I'd like to access a table found within another database other than the one stated in my settings.php file. The good thing is that the other database is found on the same server. Are SMF's database functions designed to access other databases, or must I use the database within that chosen in settings.php?
if the user that has rights to the SMF database has no rights to the other database it cannot read from it. this is handled on the server level not SMF.
I have 2 websites, each one has their own database.
Website 1 wants to access tables in website 2, sort of thing
Quote from: Study Force on May 10, 2019, 10:53:33 AM
I have 2 websites, each one has their own database.
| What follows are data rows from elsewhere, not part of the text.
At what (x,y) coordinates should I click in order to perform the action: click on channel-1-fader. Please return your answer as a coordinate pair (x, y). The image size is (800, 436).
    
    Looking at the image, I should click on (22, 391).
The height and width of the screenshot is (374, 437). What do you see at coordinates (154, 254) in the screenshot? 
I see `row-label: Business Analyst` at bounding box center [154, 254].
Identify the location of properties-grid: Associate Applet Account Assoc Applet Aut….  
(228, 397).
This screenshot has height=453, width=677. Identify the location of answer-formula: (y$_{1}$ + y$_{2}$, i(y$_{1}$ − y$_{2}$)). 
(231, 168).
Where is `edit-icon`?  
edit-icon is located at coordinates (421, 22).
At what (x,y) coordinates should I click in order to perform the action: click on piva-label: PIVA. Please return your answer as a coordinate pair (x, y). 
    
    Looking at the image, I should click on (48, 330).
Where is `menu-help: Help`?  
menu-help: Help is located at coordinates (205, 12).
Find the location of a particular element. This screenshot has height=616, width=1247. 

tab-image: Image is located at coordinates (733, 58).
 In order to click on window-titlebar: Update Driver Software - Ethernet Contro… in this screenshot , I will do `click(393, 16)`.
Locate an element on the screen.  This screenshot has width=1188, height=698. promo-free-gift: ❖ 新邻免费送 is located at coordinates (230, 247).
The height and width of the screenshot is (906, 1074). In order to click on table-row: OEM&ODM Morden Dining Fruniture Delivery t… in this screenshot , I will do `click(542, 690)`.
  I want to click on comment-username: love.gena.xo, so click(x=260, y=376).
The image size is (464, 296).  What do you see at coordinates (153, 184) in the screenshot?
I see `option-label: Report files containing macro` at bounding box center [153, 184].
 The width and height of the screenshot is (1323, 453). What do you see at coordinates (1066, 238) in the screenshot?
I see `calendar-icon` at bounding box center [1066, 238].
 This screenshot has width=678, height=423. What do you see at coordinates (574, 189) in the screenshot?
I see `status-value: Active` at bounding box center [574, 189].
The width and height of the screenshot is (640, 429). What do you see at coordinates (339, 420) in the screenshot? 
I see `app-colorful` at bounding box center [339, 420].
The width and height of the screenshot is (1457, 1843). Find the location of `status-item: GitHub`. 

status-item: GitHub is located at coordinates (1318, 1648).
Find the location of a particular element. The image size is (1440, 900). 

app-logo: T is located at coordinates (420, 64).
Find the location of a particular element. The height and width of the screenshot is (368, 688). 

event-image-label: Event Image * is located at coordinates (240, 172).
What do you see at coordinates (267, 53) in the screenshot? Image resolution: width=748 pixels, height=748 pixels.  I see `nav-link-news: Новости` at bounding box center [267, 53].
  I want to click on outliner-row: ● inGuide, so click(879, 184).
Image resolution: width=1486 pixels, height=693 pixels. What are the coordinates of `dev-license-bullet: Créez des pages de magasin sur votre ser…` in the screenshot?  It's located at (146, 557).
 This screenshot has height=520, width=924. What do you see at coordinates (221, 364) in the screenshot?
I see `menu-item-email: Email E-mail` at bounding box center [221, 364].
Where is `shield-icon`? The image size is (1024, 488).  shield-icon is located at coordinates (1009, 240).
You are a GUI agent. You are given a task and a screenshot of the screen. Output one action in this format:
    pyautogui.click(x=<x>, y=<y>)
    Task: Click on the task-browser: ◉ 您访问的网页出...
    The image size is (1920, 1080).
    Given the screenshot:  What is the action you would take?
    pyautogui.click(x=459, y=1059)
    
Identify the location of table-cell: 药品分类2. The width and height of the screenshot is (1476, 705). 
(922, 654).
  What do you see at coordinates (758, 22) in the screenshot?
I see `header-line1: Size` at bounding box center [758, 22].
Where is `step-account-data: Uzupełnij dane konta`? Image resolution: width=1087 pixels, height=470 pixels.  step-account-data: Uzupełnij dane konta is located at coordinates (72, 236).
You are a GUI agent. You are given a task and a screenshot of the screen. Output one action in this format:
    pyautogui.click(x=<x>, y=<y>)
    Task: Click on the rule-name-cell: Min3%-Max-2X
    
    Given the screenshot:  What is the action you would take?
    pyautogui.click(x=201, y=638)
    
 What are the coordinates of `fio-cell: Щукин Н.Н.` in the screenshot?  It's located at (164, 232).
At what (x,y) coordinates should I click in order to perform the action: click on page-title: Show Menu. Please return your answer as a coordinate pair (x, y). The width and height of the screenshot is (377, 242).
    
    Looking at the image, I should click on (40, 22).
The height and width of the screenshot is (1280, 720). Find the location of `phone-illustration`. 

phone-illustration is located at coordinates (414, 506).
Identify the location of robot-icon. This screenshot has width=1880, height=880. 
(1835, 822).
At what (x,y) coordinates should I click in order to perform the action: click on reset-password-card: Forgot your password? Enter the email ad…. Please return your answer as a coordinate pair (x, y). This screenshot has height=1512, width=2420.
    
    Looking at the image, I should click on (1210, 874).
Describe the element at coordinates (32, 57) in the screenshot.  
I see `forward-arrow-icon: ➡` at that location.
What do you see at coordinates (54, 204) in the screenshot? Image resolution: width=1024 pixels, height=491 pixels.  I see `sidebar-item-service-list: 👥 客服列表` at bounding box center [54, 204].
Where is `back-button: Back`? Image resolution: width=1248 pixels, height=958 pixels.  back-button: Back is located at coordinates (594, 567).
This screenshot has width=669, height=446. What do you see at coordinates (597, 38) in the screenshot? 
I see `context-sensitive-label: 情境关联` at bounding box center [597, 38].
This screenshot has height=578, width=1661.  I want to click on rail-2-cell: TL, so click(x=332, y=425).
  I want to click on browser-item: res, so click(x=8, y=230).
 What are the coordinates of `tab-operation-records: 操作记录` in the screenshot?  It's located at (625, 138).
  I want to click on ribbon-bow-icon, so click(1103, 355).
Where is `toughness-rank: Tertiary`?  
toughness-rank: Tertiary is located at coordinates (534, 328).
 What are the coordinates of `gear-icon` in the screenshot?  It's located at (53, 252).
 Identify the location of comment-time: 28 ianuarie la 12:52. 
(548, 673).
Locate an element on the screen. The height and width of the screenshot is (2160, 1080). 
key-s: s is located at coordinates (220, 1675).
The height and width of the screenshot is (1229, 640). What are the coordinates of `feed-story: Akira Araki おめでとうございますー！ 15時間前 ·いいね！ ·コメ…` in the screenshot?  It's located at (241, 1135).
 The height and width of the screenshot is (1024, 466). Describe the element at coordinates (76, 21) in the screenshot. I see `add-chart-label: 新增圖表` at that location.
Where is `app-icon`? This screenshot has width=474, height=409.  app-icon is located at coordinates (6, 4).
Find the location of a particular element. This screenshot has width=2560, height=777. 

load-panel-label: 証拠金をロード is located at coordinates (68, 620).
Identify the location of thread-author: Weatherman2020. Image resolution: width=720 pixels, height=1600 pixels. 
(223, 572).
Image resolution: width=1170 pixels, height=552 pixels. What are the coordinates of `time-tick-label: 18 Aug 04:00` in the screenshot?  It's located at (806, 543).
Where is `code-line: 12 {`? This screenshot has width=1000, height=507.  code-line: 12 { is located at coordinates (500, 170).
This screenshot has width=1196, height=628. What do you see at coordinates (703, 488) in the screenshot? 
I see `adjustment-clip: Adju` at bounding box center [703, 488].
Website 1 wants to access tables in website 2, sort of thing
Quote from: Illori on May 10, 2019, 10:51:38 AM
if the user that has rights to the SMF database has no rights to the other database it cannot read from it. this is handled on the server level not SMF.
^
sure - you can do almost anything you want - if you can code it.
However, no - you can not use SMF's database functions to access a different database. SMF's database functions are specifically written as a closed loop - they pre-parse the request, clean it (reject it if its malicious) and then access ONE database, by using ONE user and most of the functions perform ONE action.
this is security.
You could call the data from the external table and store it within the DB for SMF using an external script and then have SMF utilize it that way.
I generally do SELECT * FROM databasename.tablename that will work in smf database calls.
Quote from: vbgamer45 on May 10, 2019, 04:09:34 PM
I generally do SELECT * FROM databasename.tablename that will work in smf database calls.
I'll try that. Or, as mentioned, store the information I need from website B in a JSON file that can then be accessed via URL in website A.
Less overhead doing the sql directly. The mysql user has to have access to both databases.